Los judíos hemos relatado la historia de quiénes somos por más tiempo y con mayor devoción que cualquier otro pueblo sobre la faz de la tierra. Esto hace que la identidad judía sea tan rica. En una época en la cual la memoria de la computadora y de los teléfonos inteligentes ha crecido tanto, de kilobytes a megabytes a gigabytes, mientras la memoria humana se ha vuelto más breve, hay un importante mensaje judío para toda la humanidad. No puedes delegar la memoria a las máquinas. Tienes que renovarla y enseñarla regularmente a la nueva generación. Winston Churchill dijo: “Mientras más puedes ver hacia atrás, más podrás ver hacia adelante”.(4) En otras palabras: aquellos que relatan la historia de su pasado ya han comenzado a construir el futuro de sus hijos.


NOTAS:

1 . Las obras clásicas sobre memoria e identidad grupal son Maurice Halbwachs, On Collective Memory, University of Chicago Press, 1992, y Jacques le Goff, History and Memory, Columbia University Press, 1992.
2. Yosef Hayim Yerushalmi, Zakhor: Jewish History and Jewish Memory.
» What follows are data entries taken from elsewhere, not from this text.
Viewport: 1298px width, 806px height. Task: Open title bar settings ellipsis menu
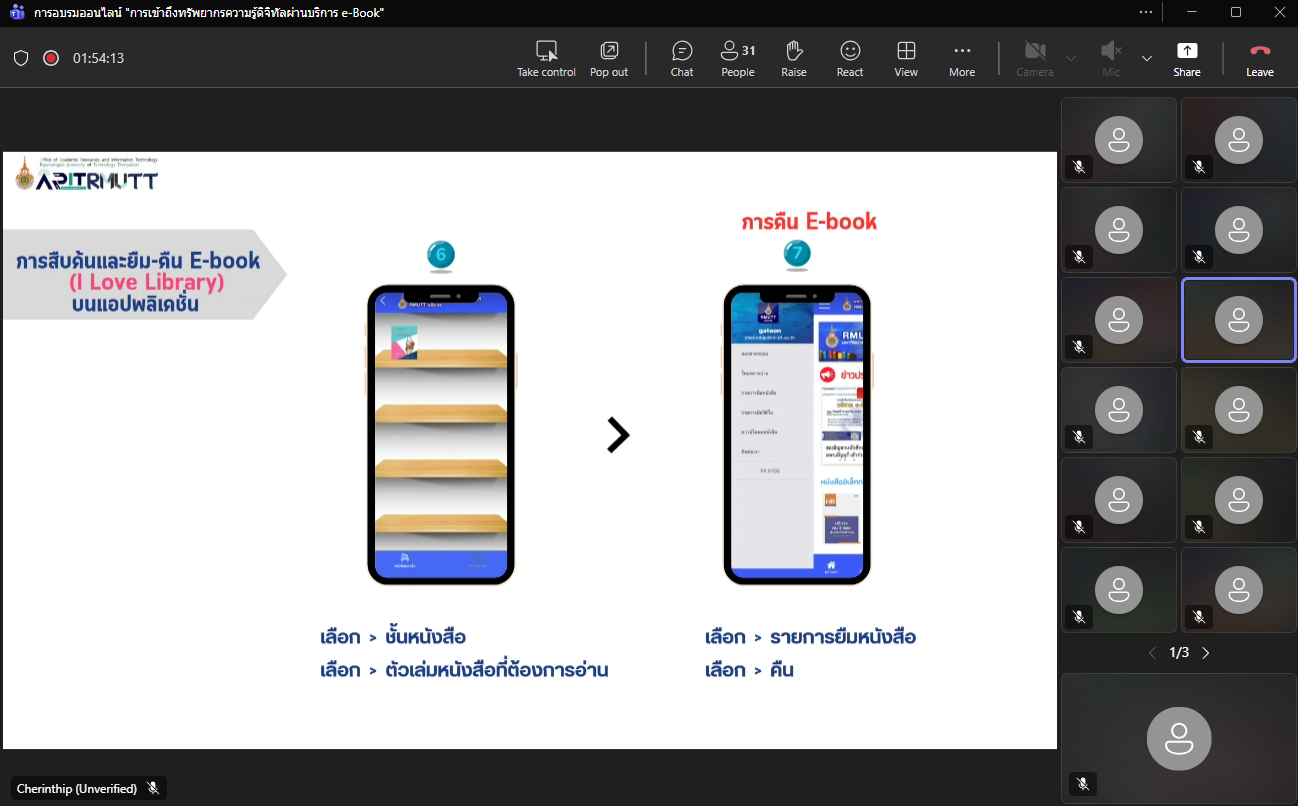1146,12
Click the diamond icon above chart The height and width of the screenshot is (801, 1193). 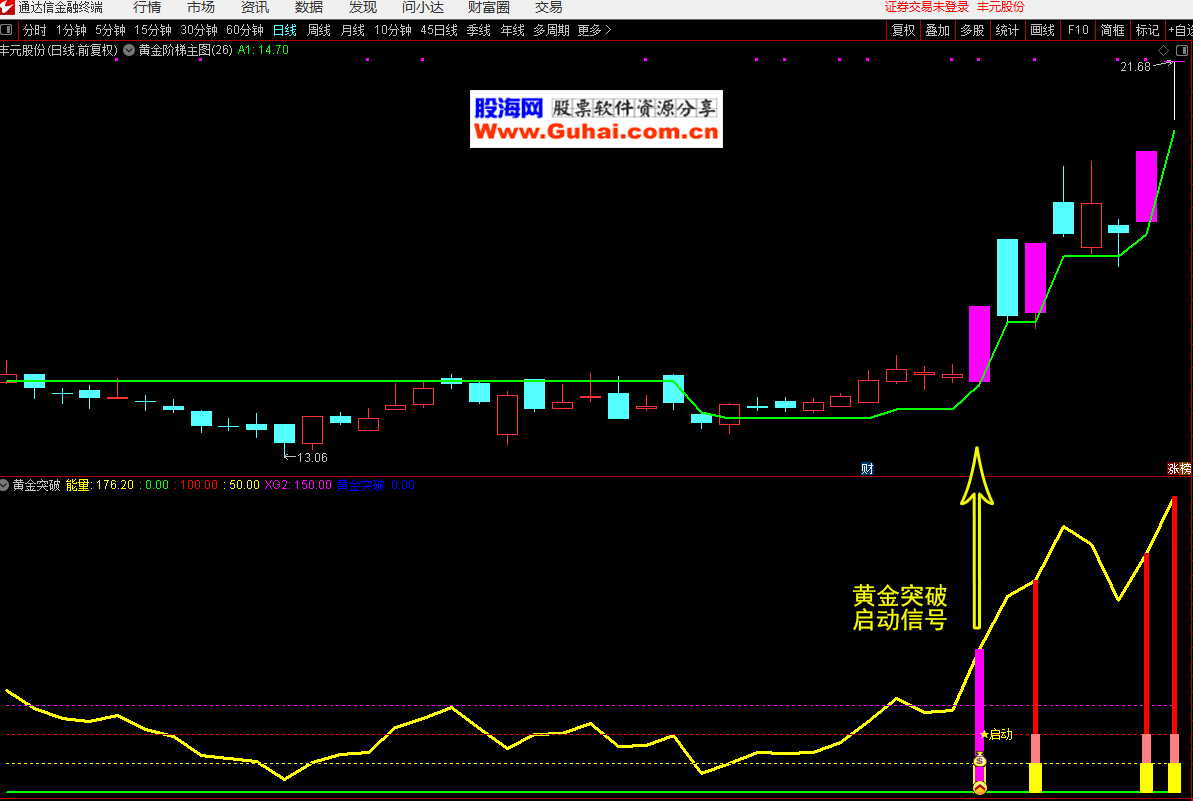(1163, 50)
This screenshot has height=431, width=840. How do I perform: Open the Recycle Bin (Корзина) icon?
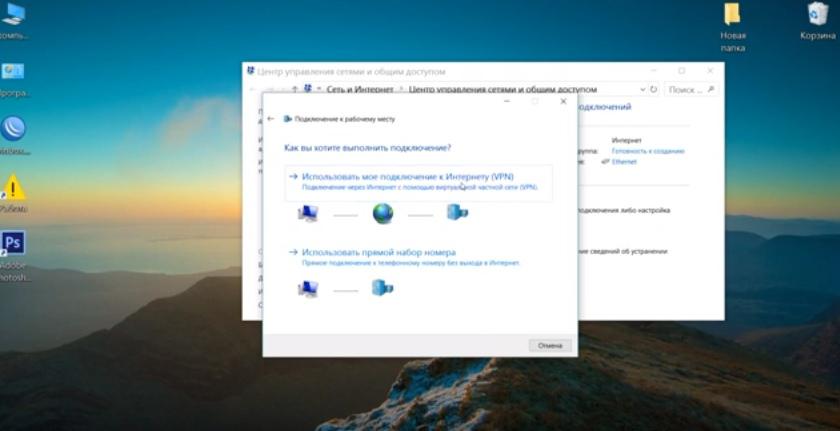coord(817,14)
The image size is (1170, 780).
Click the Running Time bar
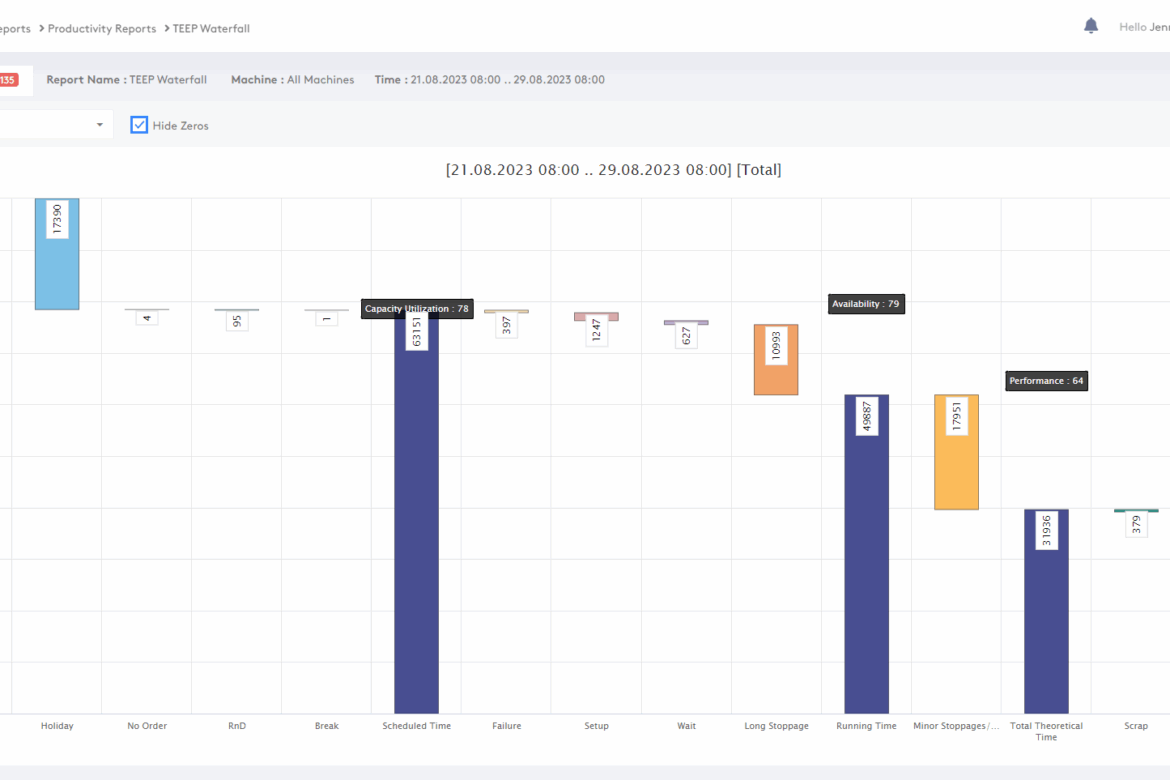pos(866,560)
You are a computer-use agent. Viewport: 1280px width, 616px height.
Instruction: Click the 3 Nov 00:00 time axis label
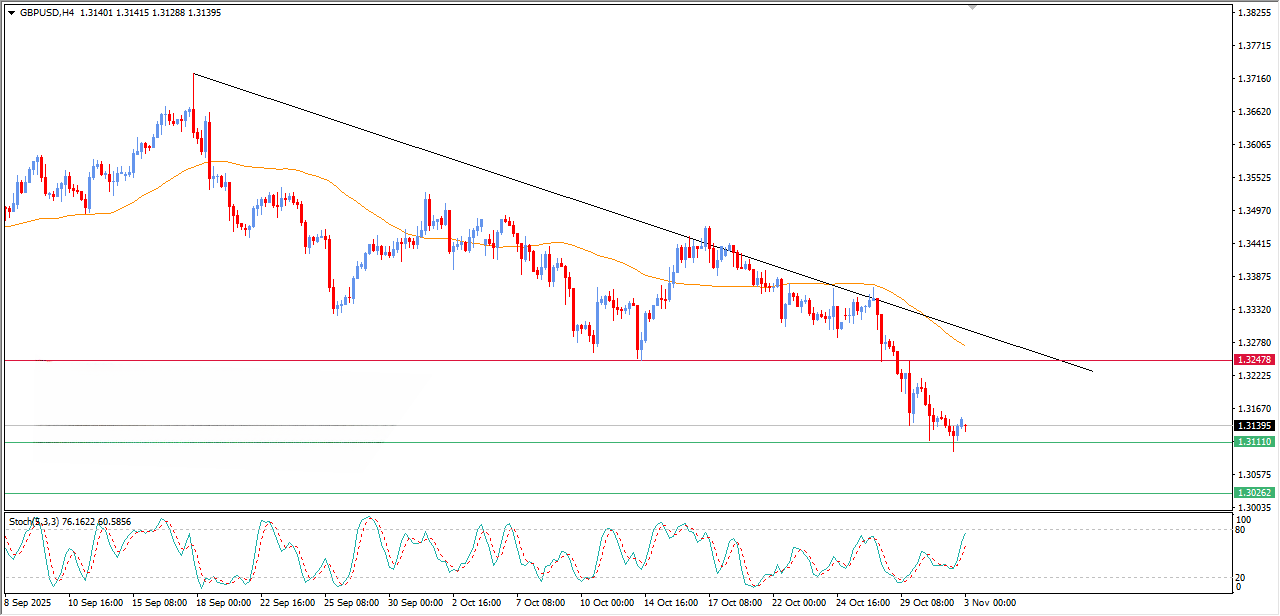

University of Washington Press, 1982. Ver también Lionel Kochan, The Jew and His History, London, Macmillan, 1977.
3. Entre las más importantes están Charles Murray, Coming Apart, Crown, 2013; Robert Putnam, Our Kids, Simon and Shuster, 2015; Os Guinness, A Free People’s Suicide, IVP, 2012; Eric Metaxas, If You Can Keep It, Viking, 2016; and Yuval Levin, The Fractured Republic, Basic Books, 2016.
4. Chris Wrigley, Winston Churchill: a biographical companion, Santa Barbara, 2002, xxiv.

 

Rav Jonathan Sacks

Rab Jonathan Sacks z”l, fue un rabino, filósofo y pensador judío que se desempeñó como Rabino Jefe del Reino Unido y la Mancomunidad de Naciones entre los años 1991-2013. Rav Sacks recibió múltiples premios incluyendo el Templeton Prize en 2016 y es el recipiente de 17 doctorados honorarios. En el año 2005 fue nombrado ‘Caballero’ por Su Majestad la Reina y se convirtió en un ‘Compañero vitalicio’, ocupando su asiento en la Cámara de los Lores en octubre de 2009. Rav Sacks fue además un prolífico autor y escribió más de 30 libros.